The Flight of Sleipnir – V. (Napalm Records)Tuesday, 25th November 2014
A not-so-subtle take-off on Agalloch, Colorado’s (really had thought they were Cascadian) The Flight of the Sleipnir are named after one of Odin’s horses, an eight-legged creature considered to be the “greatest of all horses.” Surely the Secretariat fan club would have a thing or two to say about that, but nevertheless, point being, this dead-set in the middle of the whole woodsy, sort-of-introspective, part-black metal partaking that the fine Agalloch lads perfected well over a decade ago. On V., all The Flight of Sleipir are doing is trying to update it for today.

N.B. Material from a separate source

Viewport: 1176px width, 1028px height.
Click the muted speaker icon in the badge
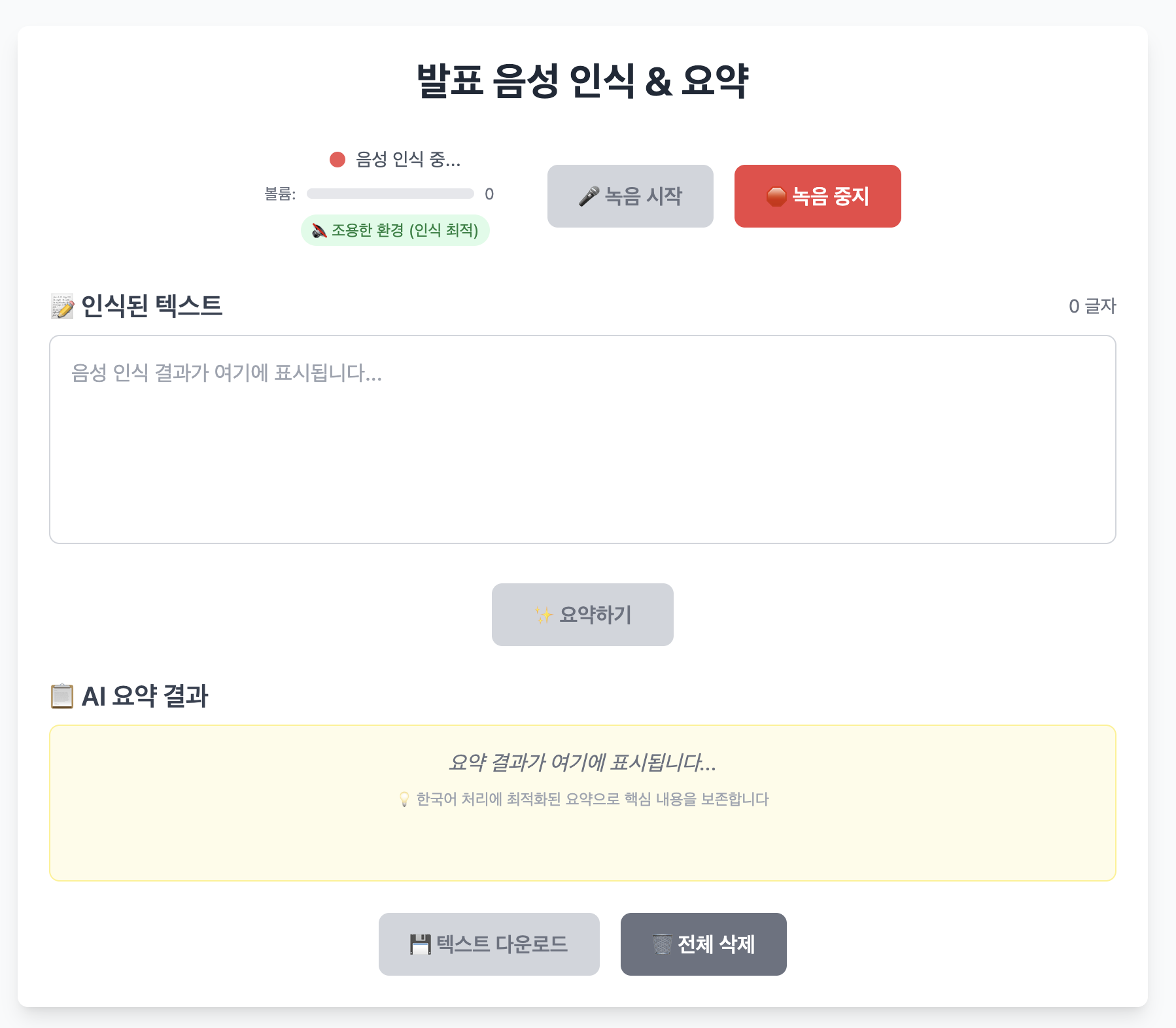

Black metal shrieks, acoustic plucks, and a variety of instruments fill out the band’s sound, which at times, is mildly graceful. The extended plunge found on “Headwinds” marries folk-tinged sounds and atmosphere rather nicely, but, the riff selections and note choices don’t exactly evoke visions of originality. The dynamic “The Casting” may suggest otherwise, complete with a quality bass drop-out that is filled with gentle guitar hues, and of course, full-on throat scrapes from the peaks of the Rocky Mountains…or whatever geographical landmark is nearest to the band’s homebase. Elsewhere, the addition of female clean vocals adds another degree to TFOS’s sound, ending up as the album’s most momentous and harmonious jam.
At this point, the metal community has so much data and points of reference, that it’s quite easy to pinpoint who a band is patterning themselves after. And sure, the supply of Agalloch-like bands is short (probably because they’re such a unique lot), but The Flight of Sleipnir’s deliberate ventures on V. leave the band (and album) coming up a bit on the wrong side of things. Nevertheless, it’s somewhat of a majestic outing…just like the horse in which they are named after.